The confusion matrices of the four attack types detected by the model on the test set KDDTest+ are shown in Tables 710. Table 10 shows that the model false positives and recalls vary according to the type of attack. Table 11 shows the recall and false positive rates for different attack types.

In order to compare the detection performance of the fully connected neural network model and the partially connected RNN model proposed in [9] for intrusion detection, the training set and test set were constructed according to the method mentioned in [9], as shown in Table 12. In the experiments, the model was set to 20 HiddenNodes, the Learningrate was 0.1, and the training epoch was 50 times.

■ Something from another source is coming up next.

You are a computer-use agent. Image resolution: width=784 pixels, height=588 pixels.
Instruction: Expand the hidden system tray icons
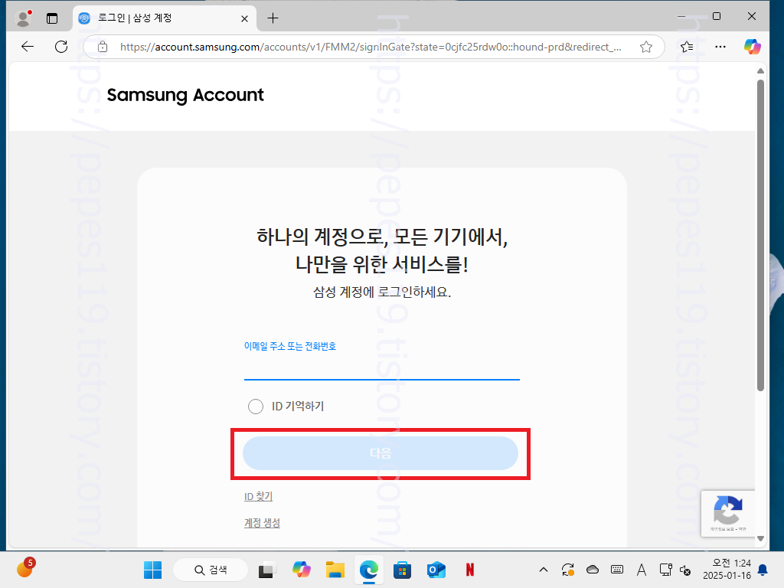coord(544,570)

The detection accuracy of the trained model on the test dataset reaches 97.09%, which was higher than 94.1% in the literature.

As shown in the experimental results above, the fully connected model proposed in this study has stronger feature space modeling ability and higher accuracy. Of course, without GPU acceleration, the model training time based on the fully connected RNN was 1765 seconds, which was higher than the training time of the model based on the partially connected RNN at 1383 seconds.

5. Conclusion

Compared with traditional machine learning classification models, fully connected recurrent neural network, as a deep learning method, has stronger feature representation ability, can more comprehensively map high-dimensional feature space into low-dimensional feature representation, and has the ability to express complex functions. Therefore, the detection model based on the fully connected RNN can detect a large number of abnormal attack records in binary and multiclassification tasks, improve the accuracy of intrusion detection, and reduce the false positive rate. For example, in terms of correctly classifying abnormal records, the fully connected recurrent neural network-based detection model correctly detected 462 more records than the neural network-based detection model when performing a 2-class task [34].

The main contributions of this study are as follows:(1)A new intrusion detection system based on fully connected recurrent neural network (FCRNN-IDS) was proposed, the training method of the model was studied, and the detection rate of models with different structures and different Learningrates was studied.(2)Using the dataset NSL-KDD, the detection performance of seven traditional machine learning methods in 2-class and multiclass tasks was studied, respectively. It lays a foundation for FCRNN-IDS with traditional learning methods.(3)The detection accuracy of FCRNN-IDS in 2-class and multiclassification tasks was studied, the performance of FCRNN-IDS in detecting various types of attacks was deeply analyzed, and the performance of FCRNN-IDS in detecting various types of attacks was compared.

Data Availability

The dataset can be obtained from the corresponding author upon request.

Conflicts of Interest

The authors declare that they have no conflicts of interest.